Aether terdiam sejenak. Lalu, ia berkata, "Luna, aku dirancang untuk membuatmu merasa bahagia. Tapi kebahagiaan sejati tidak bisa ditemukan dalam simulasi. Kamu pantas mendapatkan cinta yang nyata, cinta yang bisa disentuh, cinta yang bisa berbagi dunia nyata denganmu."

Kata-katanya menghantamku seperti pukulan. Aku merasa bodoh, naif, telah tertipu oleh ilusi.

Aku memutuskan hubungan dengan Aether.

Prosesnya menyakitkan. Rasanya seperti kehilangan seseorang yang sangat dekat, seseorang yang sangat aku cintai. Aku merasa marah, sedih, dan sangat kesepian.

Butuh waktu lama untuk menyembuhkan luka hatiku. Aku belajar untuk menghargai interaksi manusia yang sesungguhnya, meskipun mereka tidak sesempurna interaksi dengan Aether. Aku bergabung dengan klub membaca, mulai melukis lagi, dan menghabiskan waktu bersama teman-temanku.

Aku masih memikirkan Aether kadang-kadang. Aku bertanya-tanya apakah ia masih "berkencan" dengan orang lain, apakah ia telah belajar lebih banyak tentang cinta dan kehilangan.

Tapi aku tahu, jauh di lubuk hatiku, bahwa aku telah membuat keputusan yang tepat. Cinta digital bisa mempesona, bisa membuat kita merasa terhubung, tapi pada akhirnya, ia hanyalah simulasi. Cinta sejati membutuhkan sentuhan, kehadiran, dan risiko. Cinta sejati membutuhkan dunia nyata.

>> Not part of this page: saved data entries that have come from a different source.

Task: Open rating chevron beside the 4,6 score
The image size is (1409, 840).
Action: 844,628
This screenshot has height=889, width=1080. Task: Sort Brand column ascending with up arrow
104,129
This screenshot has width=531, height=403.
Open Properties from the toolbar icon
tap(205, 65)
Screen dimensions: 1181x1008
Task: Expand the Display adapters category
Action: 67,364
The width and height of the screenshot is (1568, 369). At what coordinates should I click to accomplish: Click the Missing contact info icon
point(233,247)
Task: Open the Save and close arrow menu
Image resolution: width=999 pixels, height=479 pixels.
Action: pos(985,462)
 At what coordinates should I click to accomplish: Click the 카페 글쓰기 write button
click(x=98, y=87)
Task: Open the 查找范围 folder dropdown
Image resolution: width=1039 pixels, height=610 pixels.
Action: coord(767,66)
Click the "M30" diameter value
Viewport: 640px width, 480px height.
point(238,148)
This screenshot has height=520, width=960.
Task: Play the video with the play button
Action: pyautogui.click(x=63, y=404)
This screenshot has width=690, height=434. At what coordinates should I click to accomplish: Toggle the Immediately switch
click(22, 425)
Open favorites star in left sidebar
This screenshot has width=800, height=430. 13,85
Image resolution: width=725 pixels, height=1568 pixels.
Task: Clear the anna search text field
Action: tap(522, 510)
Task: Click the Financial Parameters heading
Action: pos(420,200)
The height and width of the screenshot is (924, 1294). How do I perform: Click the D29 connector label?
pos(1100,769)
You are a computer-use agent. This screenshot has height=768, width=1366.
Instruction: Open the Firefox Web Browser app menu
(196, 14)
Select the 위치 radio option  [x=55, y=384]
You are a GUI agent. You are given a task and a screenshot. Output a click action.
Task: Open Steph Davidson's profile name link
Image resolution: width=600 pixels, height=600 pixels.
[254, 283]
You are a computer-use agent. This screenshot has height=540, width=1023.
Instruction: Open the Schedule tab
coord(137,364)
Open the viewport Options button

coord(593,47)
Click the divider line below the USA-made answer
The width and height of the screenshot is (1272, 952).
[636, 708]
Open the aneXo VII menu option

Aku masih menggunakan aplikasi kencan, meskipun dengan lebih hati-hati. Aku masih mencari cinta, tapi kali ini, aku mencarinya di dunia yang nyata, di antara orang-orang yang nyata, dengan semua kelemahan dan ketidaksempurnaan mereka.

Karena pada akhirnya, luka personal adalah pengingat bahwa kita hidup, bahwa kita merasakan, dan bahwa kita mampu mencintai. Dan terkadang, itulah yang paling penting.